If you want to help students learn, take away their cellphones. On Wednesday, the US’ Nation’s Report Card released results from long-term trend reading and math assessments. Both tests saw a dramatic decrease in scores. In reading, students dropped to a level not seen since 1975. In math, it was 1990. These losses weren’t shared equally. In reading, those in the 90th percentile lost three points in reading and seven points in math. For students in the 10th percentile, the loss was seven and 15 points respectively. That’s more than double.
The numbers are a helpful reference point to compare performance over time, but they don’t tell you what students know or don’t know. After this learning loss, students at the 50th percentile can’t “analyze and integrate less familiar material about topics they study at school.” In math, they have “an initial understanding of the four basic operations.” But they’re unlikely to be able to work with decimals or fractions and find averages.
Remember, those are students in the middle. Thirteen-year-old students at the bottom can barely locate facts from simple paragraphs and subtract two-digit numbers.
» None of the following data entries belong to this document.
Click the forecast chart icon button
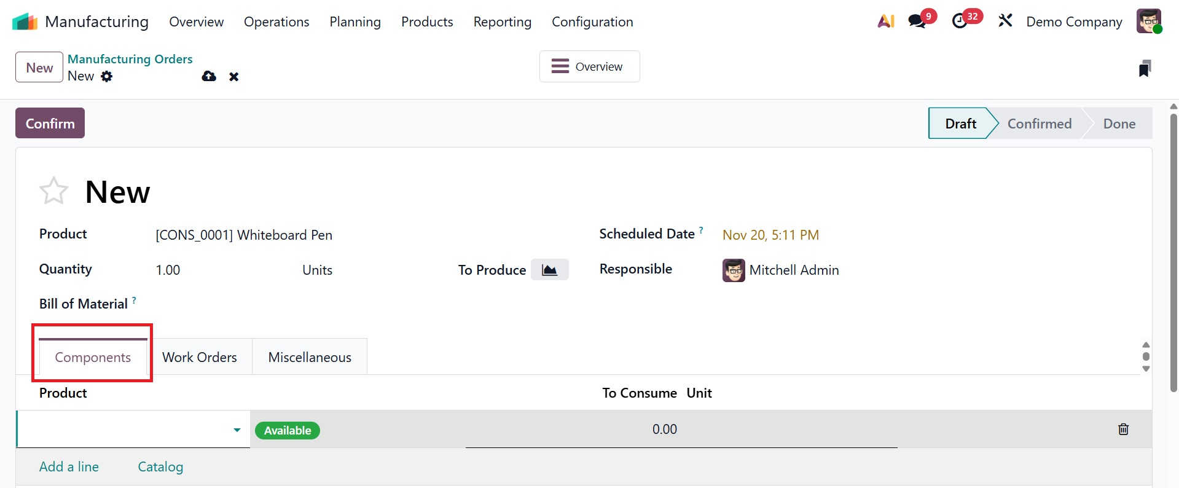click(549, 270)
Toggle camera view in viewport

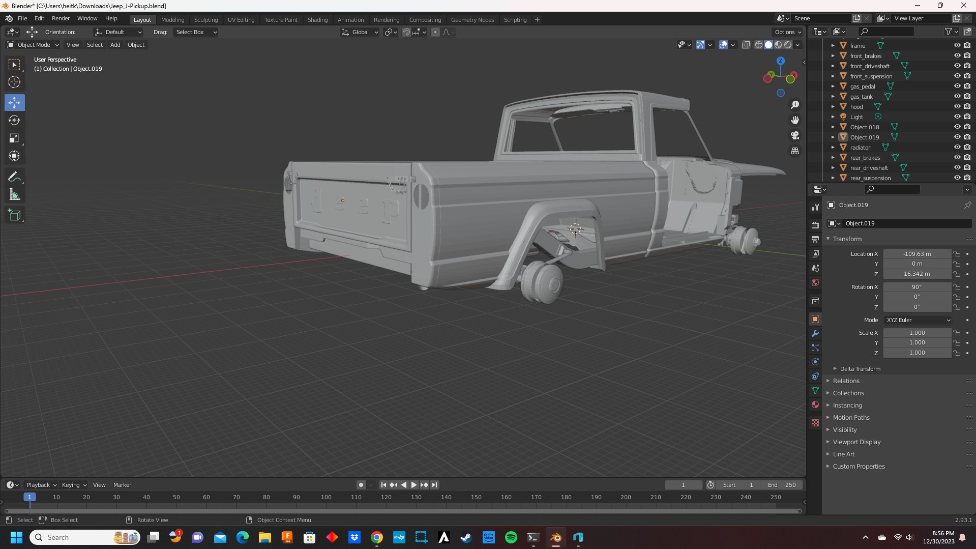click(794, 136)
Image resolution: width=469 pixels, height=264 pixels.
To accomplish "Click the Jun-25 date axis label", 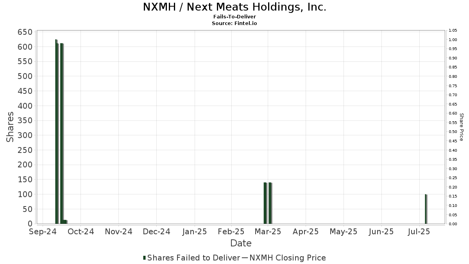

Functionally, they’re where second graders should be. Tragically, this was a completely predictable outcome from closing schools down during the pandemic. Distance learning, especially for the worst-performing students, was a tragic joke. But while school closures made things much worse, scores also fell between 2012 and 2020. Over that span, reading scores dropped by three points. Math went down five points. That reversed what had generally been steady performance in reading and increases in math over four decades.
This isn’t the only problem teens have seen increase since 2012. Their depressive symptoms have also skyrocketed. Research from author Jean Twenge shows just under half of US teens say they don’t enjoy life. In 2012, the number was less than 25%. Those saying “my life is not useful” and “I can’t do anything right” also increased dramatically. Just like with learning loss, the pandemic exacerbated an existing trend.
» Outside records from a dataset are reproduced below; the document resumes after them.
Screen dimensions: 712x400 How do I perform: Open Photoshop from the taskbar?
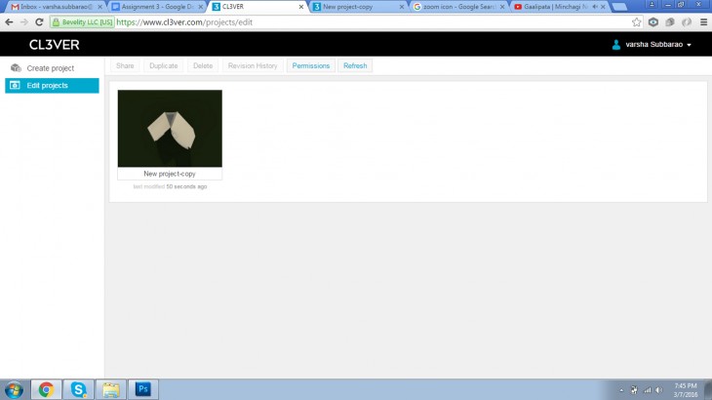click(142, 389)
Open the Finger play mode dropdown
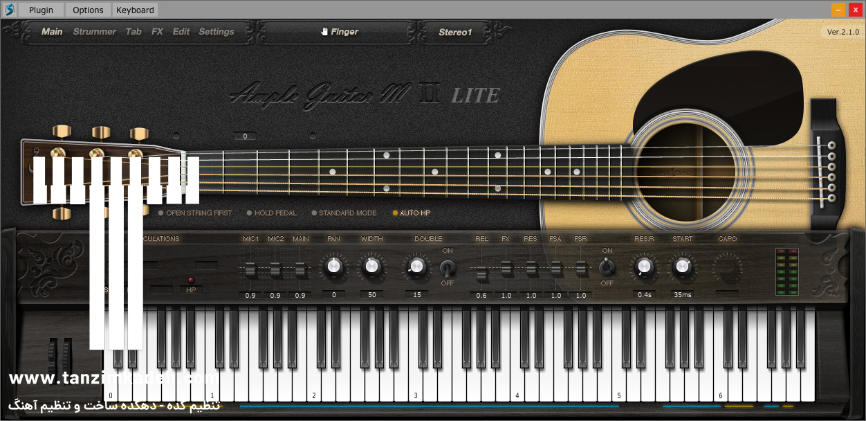This screenshot has height=421, width=866. click(339, 32)
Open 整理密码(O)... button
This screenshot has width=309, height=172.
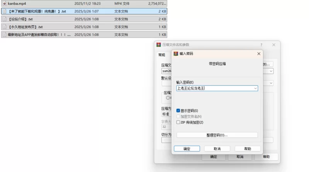tap(217, 135)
It’s unlikely teens are upset over poor grades. But there is an obvious connection – smartphones. The iPhone came out in 2007. Instagram launched in 2010. Most teens now have instant and continuous access to social media, texting and games. That experiment hasn’t gone well.
This is why Superintendent Jesus Jara and the School Board should ban cellphones from schools. Don’t make teachers compete with social media companies that have designed addictive products. Don’t make students worry their missteps will end up as social media fodder. Don’t allow bullies to get social media clout starting fights.
Institute a zero policy for cellphones. If a student brings one to school, give it back at the end of the day. If he or she does it again, take it away for the rest of the year. On Thursday, Jara said he knows cellphones are a “big distractor.” Principals, he said, want a way to limit access to cellphones. The district is working on purchasing Faraday bags that block cell signals.
That’s a good start, but more is needed. Get cellphones out of schools entirely.